# Keyboard producing TWO characters on SINGLE key press ???



## j4mes_bond25

I rather doubted (but can't ignore the possiblity) if it's a hardware problem or not & am therefore posting my thread here instead of in a any other suitable section. 

Friend of mine called earlier saying every time he types in any key on the keyboard, be it be alphabetical key, numerical key, function key & whatnot, he get 2 letters appearing in his screen, for example type in "a" gives him "letter a AND letter c" & it happens only with few keys at certain times. This happens in all software i.e.
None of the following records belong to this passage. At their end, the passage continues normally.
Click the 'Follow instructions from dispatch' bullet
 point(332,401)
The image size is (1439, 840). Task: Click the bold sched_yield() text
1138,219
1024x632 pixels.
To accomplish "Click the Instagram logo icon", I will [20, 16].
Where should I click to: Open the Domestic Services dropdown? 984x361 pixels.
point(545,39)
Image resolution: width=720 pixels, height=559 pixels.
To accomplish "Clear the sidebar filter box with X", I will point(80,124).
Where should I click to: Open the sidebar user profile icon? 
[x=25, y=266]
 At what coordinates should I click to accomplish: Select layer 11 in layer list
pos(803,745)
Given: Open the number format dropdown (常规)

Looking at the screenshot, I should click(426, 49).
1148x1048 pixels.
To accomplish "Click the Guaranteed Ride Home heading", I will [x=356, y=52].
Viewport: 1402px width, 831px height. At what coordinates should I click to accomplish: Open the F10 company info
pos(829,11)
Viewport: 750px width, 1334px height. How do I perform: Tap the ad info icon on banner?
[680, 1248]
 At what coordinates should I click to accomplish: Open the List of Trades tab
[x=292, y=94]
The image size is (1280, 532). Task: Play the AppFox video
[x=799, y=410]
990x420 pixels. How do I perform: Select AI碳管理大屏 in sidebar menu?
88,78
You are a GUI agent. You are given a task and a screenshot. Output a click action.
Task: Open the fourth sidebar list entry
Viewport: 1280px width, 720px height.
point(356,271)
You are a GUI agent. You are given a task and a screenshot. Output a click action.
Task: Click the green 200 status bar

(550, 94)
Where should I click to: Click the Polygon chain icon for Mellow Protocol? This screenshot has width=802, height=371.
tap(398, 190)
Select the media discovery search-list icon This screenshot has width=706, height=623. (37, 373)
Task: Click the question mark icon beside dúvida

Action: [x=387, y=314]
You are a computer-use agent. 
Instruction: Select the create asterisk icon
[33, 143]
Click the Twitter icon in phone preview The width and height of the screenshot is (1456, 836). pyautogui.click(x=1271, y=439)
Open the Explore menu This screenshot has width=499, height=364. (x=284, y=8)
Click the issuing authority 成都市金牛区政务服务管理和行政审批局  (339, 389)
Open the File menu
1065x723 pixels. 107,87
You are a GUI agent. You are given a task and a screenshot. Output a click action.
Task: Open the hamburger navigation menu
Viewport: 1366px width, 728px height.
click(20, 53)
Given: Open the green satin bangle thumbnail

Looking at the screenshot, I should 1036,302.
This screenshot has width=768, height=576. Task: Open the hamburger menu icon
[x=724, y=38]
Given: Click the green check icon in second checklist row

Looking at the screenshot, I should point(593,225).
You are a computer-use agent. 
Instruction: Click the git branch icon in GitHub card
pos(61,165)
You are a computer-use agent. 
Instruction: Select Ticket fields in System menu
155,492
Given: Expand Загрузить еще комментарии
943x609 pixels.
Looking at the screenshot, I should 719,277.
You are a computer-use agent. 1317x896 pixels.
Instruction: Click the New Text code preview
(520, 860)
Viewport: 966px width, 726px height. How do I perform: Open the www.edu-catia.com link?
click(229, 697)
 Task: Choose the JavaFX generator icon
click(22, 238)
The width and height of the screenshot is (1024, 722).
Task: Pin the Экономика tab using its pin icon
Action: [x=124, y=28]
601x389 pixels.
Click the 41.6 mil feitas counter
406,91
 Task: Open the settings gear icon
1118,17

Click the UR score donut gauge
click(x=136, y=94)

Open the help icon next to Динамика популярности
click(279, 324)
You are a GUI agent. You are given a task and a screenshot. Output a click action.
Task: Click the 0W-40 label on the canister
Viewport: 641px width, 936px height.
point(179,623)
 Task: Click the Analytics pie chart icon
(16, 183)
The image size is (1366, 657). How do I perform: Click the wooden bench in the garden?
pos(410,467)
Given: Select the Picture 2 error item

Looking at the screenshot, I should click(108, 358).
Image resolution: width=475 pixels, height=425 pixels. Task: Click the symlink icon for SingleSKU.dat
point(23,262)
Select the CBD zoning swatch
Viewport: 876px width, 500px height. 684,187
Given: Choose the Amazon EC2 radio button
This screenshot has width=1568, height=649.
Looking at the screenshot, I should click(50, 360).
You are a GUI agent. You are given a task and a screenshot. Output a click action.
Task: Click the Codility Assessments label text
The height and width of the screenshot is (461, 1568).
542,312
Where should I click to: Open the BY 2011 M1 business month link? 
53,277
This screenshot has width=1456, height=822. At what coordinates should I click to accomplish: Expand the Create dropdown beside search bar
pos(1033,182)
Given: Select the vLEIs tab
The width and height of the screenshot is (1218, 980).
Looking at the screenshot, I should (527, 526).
Word, Internet, etc.

He tried restarting his PC but as soon as he types in his password in the welcome screen, he's experiencing the same problem & hence can't get his password typed correctly, making the system stopping him from getting into his Desktop/System.

A rather peculiar problem, I've never heard of & couldn't get much help from researching on Internet & wonder if this is a KNOWN problem & if so, how could it possibly get it sorted out. 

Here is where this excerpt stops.